ECLI:NL:OGHACMB:2023:296

Gemeenschappelijk Hof van Justitie van Aruba, Curaçao, Sint Maarten en van Bonaire, Sint Eustatius en Saba

Datum uitspraak
15 mei 2023
Publicatiedatum
21 mei 2024
Zaaknummer
SXM2022H00096
Instantie
Gemeenschappelijk Hof van Justitie van Aruba, Curaçao, Sint Maarten en van Bonaire, Sint Eustatius en Saba
Type
Uitspraak
Rechtsgebied
Civiel recht
Procedures
  • Hoger beroep
Vindplaatsen
  • Rechtspraak.nl
AI samenvatting door LexboostAutomatisch gegenereerd

Hoger beroep over betaling ziekengeld aan arbeidsongeschikte werknemer

In deze zaak gaat het om een kort geding tussen een werknemer en zijn werkgever, Taliesin Construction N.V., over de betaling van ziekengeld. De werknemer, die sinds 1997 in dienst is bij Taliesin, heeft in hoger beroep beroep aangetekend tegen een vonnis van het Gerecht in eerste aanleg van Sint Maarten, waarin zijn vorderingen gedeeltelijk zijn toegewezen.

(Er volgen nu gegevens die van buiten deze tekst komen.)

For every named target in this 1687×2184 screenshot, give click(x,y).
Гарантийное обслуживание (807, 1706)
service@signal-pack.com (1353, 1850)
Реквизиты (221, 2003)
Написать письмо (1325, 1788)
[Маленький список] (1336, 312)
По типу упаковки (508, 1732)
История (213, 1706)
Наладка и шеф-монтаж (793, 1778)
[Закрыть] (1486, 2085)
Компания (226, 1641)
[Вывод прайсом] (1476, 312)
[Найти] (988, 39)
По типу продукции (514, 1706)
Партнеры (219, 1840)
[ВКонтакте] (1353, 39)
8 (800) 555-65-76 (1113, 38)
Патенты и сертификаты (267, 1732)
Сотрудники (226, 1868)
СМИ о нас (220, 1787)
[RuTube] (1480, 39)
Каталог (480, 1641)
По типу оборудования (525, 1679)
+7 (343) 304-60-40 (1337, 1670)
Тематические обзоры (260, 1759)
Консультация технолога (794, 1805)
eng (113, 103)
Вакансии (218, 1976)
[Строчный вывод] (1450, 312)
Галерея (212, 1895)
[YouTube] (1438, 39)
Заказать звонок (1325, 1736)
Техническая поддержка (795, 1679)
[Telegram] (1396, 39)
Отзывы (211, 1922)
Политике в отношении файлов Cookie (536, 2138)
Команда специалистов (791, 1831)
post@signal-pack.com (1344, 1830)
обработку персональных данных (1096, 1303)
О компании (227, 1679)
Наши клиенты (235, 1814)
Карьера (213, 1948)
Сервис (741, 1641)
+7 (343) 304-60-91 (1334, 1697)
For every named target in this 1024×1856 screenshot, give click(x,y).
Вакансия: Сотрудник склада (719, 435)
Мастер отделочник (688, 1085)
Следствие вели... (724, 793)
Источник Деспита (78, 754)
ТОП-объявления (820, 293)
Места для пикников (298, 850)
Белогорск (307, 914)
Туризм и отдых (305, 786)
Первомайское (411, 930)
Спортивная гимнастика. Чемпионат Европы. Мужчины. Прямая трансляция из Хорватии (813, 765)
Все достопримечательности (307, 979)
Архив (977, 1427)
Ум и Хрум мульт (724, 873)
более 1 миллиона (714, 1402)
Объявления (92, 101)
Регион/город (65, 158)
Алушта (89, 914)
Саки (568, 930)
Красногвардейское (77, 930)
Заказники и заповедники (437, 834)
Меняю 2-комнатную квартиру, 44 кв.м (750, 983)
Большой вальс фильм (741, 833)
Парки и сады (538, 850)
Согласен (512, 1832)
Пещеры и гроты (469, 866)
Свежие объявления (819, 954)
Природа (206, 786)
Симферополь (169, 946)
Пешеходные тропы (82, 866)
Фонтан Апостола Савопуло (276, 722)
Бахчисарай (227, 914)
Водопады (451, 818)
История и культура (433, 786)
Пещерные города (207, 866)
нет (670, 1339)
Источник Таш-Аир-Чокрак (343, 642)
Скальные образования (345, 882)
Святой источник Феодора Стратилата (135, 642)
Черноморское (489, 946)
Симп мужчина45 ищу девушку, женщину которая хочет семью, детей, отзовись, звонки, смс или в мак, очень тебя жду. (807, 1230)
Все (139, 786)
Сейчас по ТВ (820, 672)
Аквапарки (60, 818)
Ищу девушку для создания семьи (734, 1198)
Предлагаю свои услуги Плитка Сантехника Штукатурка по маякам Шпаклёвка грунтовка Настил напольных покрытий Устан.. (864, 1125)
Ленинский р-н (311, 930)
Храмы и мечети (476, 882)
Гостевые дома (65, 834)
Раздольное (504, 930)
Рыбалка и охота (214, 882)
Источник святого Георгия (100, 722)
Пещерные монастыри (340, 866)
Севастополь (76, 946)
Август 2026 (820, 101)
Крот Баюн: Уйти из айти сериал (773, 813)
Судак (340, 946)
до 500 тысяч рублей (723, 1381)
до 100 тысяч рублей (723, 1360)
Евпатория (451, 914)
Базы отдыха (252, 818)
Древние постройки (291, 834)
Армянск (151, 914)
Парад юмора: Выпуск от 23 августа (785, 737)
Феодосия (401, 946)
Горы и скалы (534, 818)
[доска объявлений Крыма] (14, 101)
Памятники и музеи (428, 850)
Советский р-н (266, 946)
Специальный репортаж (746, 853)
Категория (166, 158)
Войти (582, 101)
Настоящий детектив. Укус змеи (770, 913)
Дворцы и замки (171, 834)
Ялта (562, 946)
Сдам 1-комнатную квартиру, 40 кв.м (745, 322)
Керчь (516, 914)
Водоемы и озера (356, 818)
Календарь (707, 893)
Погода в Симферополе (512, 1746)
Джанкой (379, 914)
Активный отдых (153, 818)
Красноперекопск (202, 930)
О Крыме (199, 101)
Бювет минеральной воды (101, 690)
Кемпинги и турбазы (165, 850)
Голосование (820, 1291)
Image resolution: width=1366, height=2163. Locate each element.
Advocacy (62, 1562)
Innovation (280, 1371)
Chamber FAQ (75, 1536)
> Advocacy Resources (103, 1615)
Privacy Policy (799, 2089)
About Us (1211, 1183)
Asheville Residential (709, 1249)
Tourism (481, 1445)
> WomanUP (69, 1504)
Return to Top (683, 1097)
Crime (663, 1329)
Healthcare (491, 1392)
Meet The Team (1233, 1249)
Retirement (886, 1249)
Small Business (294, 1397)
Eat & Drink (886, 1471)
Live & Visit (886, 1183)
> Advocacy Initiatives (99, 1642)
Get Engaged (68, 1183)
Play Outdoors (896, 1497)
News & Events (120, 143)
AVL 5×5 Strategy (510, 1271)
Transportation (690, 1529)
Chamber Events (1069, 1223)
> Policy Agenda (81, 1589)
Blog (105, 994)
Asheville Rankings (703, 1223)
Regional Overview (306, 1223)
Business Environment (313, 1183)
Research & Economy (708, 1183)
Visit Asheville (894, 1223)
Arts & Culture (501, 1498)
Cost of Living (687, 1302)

De werknemer heeft gesteld dat hij van 27 april 2021 tot en met 18 april 2022 arbeidsongeschikt is geweest en dat Taliesin gehouden is om 80% van zijn loon te betalen over deze periode. Het Hof heeft in een tussenvonnis geoordeeld dat het niet duidelijk is of de Sociale Verzekeringsbank (SVB) in deze periode uitkeringen heeft gedaan en heeft beide partijen opgedragen om hierover informatie te verstrekken. Het Hof heeft de beslissing over de toelating tot kosteloos procederen aangehouden en de zaak naar de rol verwezen voor verdere behandeling. De uitspraak is gedaan op 15 mei 2024.

Uitspraak

Burgerlijke zaken over 2024
Registratienummers: SXM202200395 – SXM2022H00096
Uitspraak: 15 mei 2024
GEMEENSCHAPPELIJK HOF VAN JUSTITIE
van Aruba, Curaçao, Sint Maarten en
van Bonaire, Sint Eustatius en Saba
V O N N I S
in kort geding in de zaak van:
[WERKNEMER],
wonende in Sint Maarten,
in eerste aanleg eiser, thans appellant,
gemachtigde: mr. A.A. Kraaijeveld,
tegen
de naamloze vennootschap
TALIESIN CONSTRUCTION N.V.,
gevestigd in Sint Maarten,
in eerste aanleg gedaagde, thans geïntimeerde,
gemachtigde: mr. L.C. Peterson.
Partijen worden hierna [werknemer] en Taliesin genoemd.

1.De zaak in het kort

Dit kort geding tussen een werkgever en een werknemer heeft in hoger beroep nog slechts betrekking op de betaling van ziekengeld over een periode waarin de werknemer arbeidsongeschikt is geweest (en mogelijk op betaling van loon over de periode daarna). Het Hof wijst een tussenvonnis.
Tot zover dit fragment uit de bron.